NOTES
This unit is very long and deals with more advanced
algorithms. Depending on the abilities and interests of your
students, you may want to omit the third and fourth algorithms
included or consider providing this as extra handouts.
Advanced students may be pleased to have the opportunity to
examine the more subtle, complex nature of these advanced
algorithms.
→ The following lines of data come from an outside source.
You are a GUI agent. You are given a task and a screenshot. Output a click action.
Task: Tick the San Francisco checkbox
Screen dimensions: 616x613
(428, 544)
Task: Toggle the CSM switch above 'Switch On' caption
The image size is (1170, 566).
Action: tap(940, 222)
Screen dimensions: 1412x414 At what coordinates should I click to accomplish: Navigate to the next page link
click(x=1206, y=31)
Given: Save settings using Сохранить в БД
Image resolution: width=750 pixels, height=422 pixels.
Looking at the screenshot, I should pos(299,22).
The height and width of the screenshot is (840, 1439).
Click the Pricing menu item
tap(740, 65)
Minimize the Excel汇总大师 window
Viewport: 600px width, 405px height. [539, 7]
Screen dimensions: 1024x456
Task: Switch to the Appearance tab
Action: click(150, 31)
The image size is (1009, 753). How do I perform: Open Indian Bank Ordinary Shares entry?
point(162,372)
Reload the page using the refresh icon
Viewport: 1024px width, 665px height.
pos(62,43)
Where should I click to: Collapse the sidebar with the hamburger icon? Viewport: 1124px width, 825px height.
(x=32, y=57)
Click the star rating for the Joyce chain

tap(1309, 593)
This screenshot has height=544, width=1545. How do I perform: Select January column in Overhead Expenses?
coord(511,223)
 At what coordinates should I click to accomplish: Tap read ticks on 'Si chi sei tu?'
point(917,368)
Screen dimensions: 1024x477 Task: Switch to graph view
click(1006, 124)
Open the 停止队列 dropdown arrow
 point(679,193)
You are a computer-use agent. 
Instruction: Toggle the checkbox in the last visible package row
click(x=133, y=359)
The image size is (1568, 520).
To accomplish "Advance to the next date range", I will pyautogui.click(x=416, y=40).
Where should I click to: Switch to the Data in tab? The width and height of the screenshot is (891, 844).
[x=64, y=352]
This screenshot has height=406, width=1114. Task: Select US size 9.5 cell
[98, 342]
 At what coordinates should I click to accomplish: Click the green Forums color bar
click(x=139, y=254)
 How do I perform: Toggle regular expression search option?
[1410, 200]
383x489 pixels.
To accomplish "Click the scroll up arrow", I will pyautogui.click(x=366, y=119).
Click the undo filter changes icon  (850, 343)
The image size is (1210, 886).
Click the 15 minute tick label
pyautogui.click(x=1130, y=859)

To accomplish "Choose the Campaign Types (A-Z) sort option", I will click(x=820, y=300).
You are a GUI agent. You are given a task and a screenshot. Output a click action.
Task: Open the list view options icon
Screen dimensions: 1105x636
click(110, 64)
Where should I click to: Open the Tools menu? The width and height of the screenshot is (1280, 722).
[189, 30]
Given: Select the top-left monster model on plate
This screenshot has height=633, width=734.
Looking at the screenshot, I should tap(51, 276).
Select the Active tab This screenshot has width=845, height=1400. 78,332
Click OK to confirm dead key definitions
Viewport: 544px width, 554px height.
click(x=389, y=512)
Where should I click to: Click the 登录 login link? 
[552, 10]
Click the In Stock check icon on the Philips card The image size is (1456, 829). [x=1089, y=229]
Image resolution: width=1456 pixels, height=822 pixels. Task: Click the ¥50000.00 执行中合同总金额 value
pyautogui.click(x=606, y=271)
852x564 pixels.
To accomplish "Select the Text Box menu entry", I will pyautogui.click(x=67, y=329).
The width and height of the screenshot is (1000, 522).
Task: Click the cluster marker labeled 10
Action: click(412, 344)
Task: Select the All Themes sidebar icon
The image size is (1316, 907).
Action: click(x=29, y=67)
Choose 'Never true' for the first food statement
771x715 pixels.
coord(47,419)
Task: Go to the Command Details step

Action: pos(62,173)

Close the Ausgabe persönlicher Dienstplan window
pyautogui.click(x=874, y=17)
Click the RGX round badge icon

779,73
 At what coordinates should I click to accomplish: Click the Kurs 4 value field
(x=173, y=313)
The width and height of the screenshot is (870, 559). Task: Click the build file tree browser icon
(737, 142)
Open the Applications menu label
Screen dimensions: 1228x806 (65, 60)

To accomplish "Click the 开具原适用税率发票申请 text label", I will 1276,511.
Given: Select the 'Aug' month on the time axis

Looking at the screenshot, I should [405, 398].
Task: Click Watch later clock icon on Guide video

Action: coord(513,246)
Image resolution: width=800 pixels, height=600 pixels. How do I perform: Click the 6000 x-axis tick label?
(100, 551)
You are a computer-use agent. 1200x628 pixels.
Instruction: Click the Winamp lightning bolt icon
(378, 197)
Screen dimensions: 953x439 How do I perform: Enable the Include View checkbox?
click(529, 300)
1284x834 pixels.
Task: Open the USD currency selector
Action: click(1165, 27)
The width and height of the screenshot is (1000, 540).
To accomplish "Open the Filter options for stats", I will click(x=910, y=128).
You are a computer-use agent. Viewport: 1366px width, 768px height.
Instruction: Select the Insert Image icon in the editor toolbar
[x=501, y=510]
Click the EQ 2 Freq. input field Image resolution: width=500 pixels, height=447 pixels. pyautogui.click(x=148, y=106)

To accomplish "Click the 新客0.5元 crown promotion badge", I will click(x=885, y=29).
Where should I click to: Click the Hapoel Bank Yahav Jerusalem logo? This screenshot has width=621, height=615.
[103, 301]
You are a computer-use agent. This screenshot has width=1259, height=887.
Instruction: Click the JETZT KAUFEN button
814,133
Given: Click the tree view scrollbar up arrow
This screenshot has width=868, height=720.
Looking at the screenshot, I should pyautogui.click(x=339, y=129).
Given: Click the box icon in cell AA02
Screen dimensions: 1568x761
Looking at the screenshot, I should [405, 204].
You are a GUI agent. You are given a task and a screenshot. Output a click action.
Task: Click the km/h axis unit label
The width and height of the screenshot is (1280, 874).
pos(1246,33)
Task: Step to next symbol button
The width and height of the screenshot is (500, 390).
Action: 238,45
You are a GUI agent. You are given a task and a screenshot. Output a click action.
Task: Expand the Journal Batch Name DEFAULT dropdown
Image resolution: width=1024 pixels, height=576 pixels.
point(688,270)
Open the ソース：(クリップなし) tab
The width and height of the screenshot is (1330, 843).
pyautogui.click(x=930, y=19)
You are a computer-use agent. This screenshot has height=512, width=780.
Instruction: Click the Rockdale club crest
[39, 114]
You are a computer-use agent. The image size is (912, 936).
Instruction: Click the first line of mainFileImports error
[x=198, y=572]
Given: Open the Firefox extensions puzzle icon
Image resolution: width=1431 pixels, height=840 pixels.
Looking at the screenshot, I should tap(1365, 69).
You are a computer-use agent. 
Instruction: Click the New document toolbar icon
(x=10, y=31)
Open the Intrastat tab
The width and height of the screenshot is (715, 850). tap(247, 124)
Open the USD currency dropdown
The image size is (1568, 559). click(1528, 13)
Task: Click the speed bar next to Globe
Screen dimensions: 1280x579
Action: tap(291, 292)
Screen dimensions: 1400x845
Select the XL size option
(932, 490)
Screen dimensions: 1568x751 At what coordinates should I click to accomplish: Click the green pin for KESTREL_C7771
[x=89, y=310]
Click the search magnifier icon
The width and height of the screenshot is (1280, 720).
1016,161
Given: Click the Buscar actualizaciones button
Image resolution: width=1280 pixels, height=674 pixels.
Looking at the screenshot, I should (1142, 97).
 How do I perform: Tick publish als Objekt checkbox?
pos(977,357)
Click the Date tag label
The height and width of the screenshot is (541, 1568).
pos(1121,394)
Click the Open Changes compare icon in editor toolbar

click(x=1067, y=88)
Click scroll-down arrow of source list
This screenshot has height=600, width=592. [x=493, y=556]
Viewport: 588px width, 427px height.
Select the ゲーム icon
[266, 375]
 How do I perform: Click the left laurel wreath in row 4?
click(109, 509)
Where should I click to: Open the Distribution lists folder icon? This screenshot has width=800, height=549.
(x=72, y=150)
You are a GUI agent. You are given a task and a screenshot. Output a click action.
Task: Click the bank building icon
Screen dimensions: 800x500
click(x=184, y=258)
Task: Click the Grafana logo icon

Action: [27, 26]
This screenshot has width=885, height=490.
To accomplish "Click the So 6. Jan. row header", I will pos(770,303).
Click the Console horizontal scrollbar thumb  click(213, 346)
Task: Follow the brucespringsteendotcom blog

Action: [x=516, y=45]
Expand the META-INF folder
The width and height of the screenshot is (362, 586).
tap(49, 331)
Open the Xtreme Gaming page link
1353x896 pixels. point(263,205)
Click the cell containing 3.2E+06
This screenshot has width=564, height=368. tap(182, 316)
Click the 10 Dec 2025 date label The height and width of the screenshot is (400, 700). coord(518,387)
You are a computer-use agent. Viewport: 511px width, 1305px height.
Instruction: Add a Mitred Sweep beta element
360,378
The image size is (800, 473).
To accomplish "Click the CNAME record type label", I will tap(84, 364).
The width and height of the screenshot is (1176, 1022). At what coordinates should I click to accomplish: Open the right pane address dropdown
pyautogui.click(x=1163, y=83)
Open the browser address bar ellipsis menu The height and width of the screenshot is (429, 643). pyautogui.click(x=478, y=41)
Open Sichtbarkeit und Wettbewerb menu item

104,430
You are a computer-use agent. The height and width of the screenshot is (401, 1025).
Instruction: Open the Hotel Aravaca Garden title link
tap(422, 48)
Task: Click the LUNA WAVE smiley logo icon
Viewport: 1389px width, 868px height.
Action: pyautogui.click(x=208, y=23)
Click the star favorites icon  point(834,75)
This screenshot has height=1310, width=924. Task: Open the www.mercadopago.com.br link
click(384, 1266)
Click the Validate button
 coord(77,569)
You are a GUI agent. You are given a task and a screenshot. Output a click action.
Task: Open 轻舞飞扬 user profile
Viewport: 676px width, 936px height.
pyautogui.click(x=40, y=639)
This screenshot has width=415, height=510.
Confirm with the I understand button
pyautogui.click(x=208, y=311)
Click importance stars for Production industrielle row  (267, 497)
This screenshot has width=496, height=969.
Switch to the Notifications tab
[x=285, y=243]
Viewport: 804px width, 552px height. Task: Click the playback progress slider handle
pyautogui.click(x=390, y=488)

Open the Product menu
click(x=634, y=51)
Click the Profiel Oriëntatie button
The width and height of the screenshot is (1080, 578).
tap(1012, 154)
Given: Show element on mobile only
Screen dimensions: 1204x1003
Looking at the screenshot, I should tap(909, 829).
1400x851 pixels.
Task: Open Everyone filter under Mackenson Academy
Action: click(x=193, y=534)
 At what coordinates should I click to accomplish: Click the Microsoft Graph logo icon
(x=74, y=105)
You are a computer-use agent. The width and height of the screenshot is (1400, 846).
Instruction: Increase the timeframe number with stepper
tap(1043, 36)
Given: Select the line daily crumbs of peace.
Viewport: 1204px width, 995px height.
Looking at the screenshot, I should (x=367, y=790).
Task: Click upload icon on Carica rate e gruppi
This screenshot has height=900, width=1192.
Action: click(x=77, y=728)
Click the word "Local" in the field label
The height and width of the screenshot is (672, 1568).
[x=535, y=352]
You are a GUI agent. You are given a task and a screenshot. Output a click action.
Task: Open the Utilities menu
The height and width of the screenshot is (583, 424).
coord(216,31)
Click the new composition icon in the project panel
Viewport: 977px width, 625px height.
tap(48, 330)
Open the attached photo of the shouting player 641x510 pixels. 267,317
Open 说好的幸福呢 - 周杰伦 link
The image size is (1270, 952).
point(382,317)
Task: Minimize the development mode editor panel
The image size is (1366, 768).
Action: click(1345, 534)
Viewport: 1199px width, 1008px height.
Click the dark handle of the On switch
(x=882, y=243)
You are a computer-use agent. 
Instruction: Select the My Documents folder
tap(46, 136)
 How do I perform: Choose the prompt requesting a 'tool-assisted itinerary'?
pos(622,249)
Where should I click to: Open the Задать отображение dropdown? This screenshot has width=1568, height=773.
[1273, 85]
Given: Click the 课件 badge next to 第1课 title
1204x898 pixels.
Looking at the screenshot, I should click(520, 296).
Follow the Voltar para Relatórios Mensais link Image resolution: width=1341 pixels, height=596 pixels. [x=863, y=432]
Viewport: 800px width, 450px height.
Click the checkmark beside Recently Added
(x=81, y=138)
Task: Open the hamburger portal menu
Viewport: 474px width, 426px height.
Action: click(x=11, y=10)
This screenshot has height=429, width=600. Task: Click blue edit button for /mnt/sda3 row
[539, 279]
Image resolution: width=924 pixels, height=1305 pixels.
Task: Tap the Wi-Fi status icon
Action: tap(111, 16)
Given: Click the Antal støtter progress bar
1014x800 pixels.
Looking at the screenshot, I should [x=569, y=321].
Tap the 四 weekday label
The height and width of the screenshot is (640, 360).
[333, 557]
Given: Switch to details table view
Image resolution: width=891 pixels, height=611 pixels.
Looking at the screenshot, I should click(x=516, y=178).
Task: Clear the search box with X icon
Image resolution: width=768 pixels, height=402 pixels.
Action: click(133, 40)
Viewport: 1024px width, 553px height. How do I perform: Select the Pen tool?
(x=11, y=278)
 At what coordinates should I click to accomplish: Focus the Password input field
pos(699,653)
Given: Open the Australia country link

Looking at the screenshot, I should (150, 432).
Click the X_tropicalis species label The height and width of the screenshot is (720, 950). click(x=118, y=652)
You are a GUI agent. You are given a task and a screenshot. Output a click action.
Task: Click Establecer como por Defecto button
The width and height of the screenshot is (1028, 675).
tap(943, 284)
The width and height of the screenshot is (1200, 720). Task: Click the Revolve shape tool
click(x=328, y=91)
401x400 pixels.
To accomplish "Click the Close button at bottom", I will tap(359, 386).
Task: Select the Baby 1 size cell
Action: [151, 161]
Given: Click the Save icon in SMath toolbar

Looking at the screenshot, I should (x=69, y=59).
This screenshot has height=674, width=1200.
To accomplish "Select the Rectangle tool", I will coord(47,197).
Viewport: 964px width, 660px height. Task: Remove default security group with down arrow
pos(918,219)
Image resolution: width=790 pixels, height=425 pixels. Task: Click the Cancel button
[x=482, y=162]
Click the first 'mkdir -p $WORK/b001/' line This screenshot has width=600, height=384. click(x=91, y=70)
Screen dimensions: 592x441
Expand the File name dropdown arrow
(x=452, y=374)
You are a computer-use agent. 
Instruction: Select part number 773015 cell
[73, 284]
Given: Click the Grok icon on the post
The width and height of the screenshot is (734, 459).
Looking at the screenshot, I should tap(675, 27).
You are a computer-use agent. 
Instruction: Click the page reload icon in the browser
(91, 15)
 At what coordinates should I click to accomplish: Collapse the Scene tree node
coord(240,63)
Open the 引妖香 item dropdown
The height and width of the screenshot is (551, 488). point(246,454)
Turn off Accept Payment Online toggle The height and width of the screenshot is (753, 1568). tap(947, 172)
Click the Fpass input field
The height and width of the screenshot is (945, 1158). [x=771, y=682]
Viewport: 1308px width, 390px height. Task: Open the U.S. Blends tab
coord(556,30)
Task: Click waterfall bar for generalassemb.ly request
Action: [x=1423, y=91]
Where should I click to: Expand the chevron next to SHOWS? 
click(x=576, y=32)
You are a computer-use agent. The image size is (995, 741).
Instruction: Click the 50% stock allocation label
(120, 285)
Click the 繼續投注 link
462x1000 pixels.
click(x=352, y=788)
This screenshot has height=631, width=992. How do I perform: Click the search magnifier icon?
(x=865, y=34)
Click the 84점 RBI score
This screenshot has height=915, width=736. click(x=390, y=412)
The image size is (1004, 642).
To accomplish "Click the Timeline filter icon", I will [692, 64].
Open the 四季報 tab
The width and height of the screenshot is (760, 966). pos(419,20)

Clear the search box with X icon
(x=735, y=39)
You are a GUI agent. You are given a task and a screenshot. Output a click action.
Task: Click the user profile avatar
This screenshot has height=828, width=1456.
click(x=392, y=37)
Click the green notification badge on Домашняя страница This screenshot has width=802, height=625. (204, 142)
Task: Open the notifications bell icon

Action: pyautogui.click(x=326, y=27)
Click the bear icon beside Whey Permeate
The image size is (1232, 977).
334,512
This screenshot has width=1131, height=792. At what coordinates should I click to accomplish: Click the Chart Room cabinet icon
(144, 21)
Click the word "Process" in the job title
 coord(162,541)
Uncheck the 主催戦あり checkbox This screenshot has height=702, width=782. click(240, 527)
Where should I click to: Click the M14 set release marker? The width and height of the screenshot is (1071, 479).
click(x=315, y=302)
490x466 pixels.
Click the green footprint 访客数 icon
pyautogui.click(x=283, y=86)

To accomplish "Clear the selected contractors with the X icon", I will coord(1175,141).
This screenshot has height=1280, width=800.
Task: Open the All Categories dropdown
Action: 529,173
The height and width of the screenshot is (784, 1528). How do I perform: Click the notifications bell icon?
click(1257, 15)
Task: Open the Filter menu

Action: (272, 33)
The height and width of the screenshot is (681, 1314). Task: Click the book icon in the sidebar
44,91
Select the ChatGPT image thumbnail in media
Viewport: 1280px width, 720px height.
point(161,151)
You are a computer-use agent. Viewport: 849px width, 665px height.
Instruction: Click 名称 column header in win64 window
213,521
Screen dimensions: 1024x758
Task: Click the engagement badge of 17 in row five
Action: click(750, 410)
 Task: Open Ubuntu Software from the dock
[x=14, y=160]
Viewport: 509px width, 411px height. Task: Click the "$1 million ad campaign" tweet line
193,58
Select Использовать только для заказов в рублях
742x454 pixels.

The later section on indexes does not depend on
material covered in the earlier sections.
UNIT 37 - QUADTREE ALGORITHMS AND SPATIAL INDEXES
A. INTRODUCTION
- the previous unit defined the basic idea of a quadtree
- this unit examines how quadtrees are used in several
simple processes, including:
- measurement of area
- overlay
- finding adjacent leafs
- measuring the area of contiguous patches
- in addition, this unit will look at how quadtrees can be
used to provide indexes for faster access to vector-coded
objects
- finally, alternative forms of spatial indexing will be
reviewed
Definition
- to traverse a quadtree:
- begin by moving down the leftmost branch to the
first leaf
- after processing each leaf in this branch, move back
up to the previous branching point, and turn right
- this will either lead down to another leaf, or back
to a previous branching point
diagram
overhead - First map
- several of the following examples use this simple
raster and its associated quadtree
B. AREA ALGORITHM
Procedure
- to measure the area of A on the map:
- traverse the tree and add those leafs coded A,
weighted by the area at the level of the leaf
Example
- in the example quadtree, elements at level 0 have area
16, at level 1 - area 4, at level 2 - area 1
C. OVERLAY ALGORITHM
overhead - Second map
- note: this overhead can be physically overlayed on
First map
Procedure
- to overlay the two maps:
- traverse the trees simultaneously, following all
branches which exist in either tree
- where one tree lacks branches (has a leaf where the
other tree has branches), assign the value of the
associated leaf to each of the branches
- e.g. node 3 is branched on map 1, not on map 2
- the leafs derived from this node (30, 31, 32
and 33) have values B, B, A and B on map 1, all
2 on map 2
- the new tree has the attributes of both of the maps, e.g.
A1, B2
Result
overhead - First map + Second map
D. ADJACENCY ALGORITHM
Problem
Definition
- here adjacent means sharing a common edge, not just a
common point
diagram
Two cases
- leaf codes are:
1. same length (same size blocks, e.g. 01 and 02)
or
2. one is longer than the other (different size
blocks, e.g. 03 and 2)
- solving this problem requires the use of:
1. conversion from base 4 to binary and back
- base 4 because of the "rule of 4" used in
constructing quadtrees
2. bit interleaving
3. a new concept called Tesseral Arithmetic
Tesseral Arithmetic
- tesseral arithmetic is an alternate arithmetic useful for
working with the peculiarities of quadtree addressing
- to add binary numbers normally, a "carry" works to the
position to the left
- e.g. adding 1 to 0001 gives 0010
- this is the same as decimal arithmetic except that
carries occur when the total reaches 2 instead of 10
- in tesseral arithmetic, a "carry" works two positions to
the left
- e.g. adding 1 to 0001 gives 0100
- the reverse happens on subtraction
- 1000 less 1 is 0010 not 0111, as the subtraction
affects only the alternate bits
- in other words, if we number the bits from the left
starting at 1
- adding or subtracting 1 affects only the even-
numbered bits
- adding or subtracting 2 (binary 10) affects only the
odd-numbered bits
Determining Adjacency
handout - Determining adjacency
1. same size blocks:
2. different size blocks:
- taking the longer of the two codes:
- convert it from base 4 to binary
- tesseral-add and -subtract 01 and 10 to create
four new codes
- reject any cases where subtracting was not
possible (a "negative" code would have
resulted, or a "carry" would have been
necessary to the left of the leftmost digit)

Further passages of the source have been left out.